11.09.2007

Cool Sleep Disorders

I was reading Time Magazine yesterday and came across an article referencing a Travel Lodge Press Release. The press release detailed the increase in nude sleepwalkers in the last year, totaling 400. The report stated that Travel Lodge sleep walkers typically ask for a late check out, the newspaper or directions to the bathroom. This increase in disrobed guests has prompted Travel Lodge to require towels in the hotel lobby to “preserve a nude sleepwalker's dignity”. The investigation into this rise in bare butt guests showed that the top 3 reasons for sleep walking are Stress, Alcohol and Cheese. That’s right…..CHEESE. Apparently a diet high in cheese prompts semi-conscious steaking in England. The badgers must get an eyefull in Wisconsin.

This story got me to thinking--There are so many cool sounding sleep disordered that I think would be beneficial to suffer from, if you could get past the debilitating sleep deprivation. Take insomnia as an example. How cool would it be if you could utilize the extra ¼ of a day that you wouldn’t need to sleep? There is a reoccurring debate in some circles of male interaction posing the non-sense question “What super power would you like to have”. To date, I’ve never had a good answer to this question. As Dane Cook pointed out, everyone wants to fly, so the pressure is on to come up with something original and worthwhile. From now on I can answer with confidence; I want non-debilitating insomnia.

The condition of sleep walking is also called Somnambulism, defined as “engaging in activities that are normally associated with wakefulness (such as eating or dressing), which may include walking, without the conscious knowledge of the subject”. On average, 10% of the sleep walking incidents end in the person harming themselves, most of the time resulting in a bruise or a cut. I suffer from a mild form of somnambulism, but I don’t get any of the cool benefits.

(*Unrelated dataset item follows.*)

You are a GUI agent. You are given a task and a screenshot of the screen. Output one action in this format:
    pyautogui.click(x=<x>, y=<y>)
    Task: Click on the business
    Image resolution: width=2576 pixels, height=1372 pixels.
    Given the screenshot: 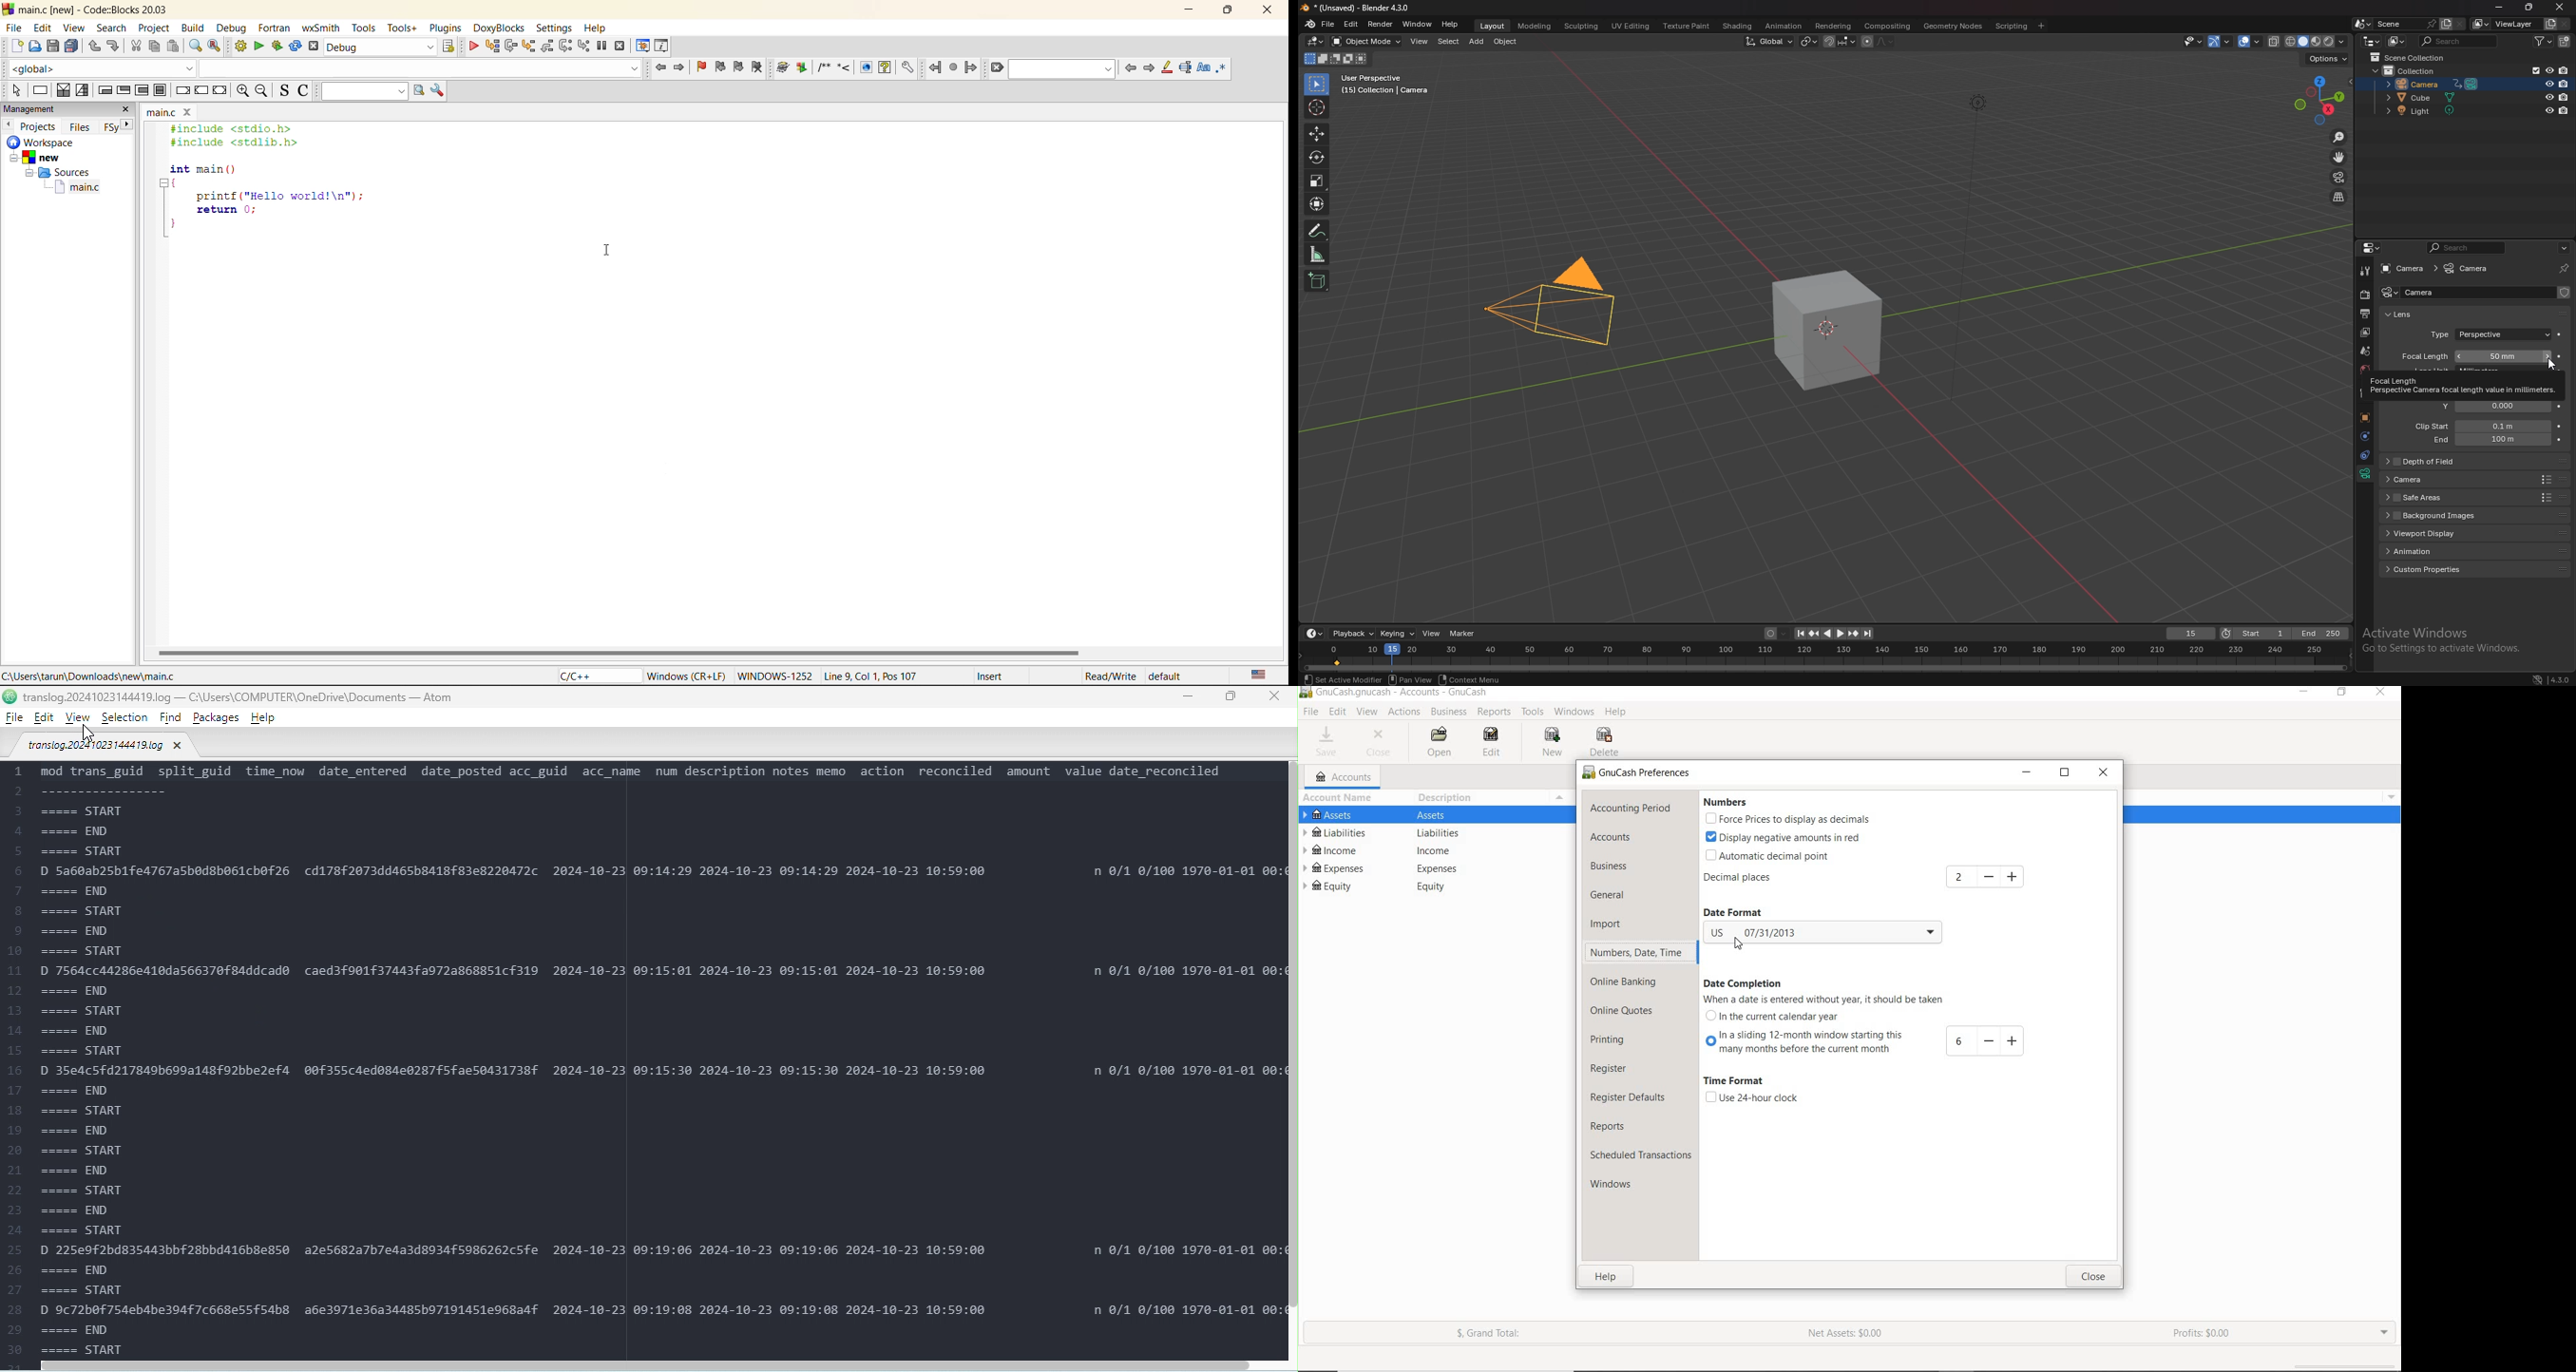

I tend to wander around the bedroom, dig through the sheets looking for one of my boys, or try to keep the light on the ceiling from falling. This typically annoys my wife, but occasionally it provides a dinner theater amusement value. Why can’t I parlay this disorder into cleaning dishes, doing the laundry or any of the other tedious tasks that consume my day? To date I haven’t traveled outside of my room naked, but I’ve never stayed in a Travel Lodge.

1 comment:

billtsc said...

Having experienced a sleep study lab first hand, I can tell you its no picnic. Imagine trying to sleep with more than 20 wires affixed to your body and a camera trained on your every movement. Of course if you're looking for insomnia, this could be the place.

Keep in mind the camera...the evidence could end up on YouTube.com.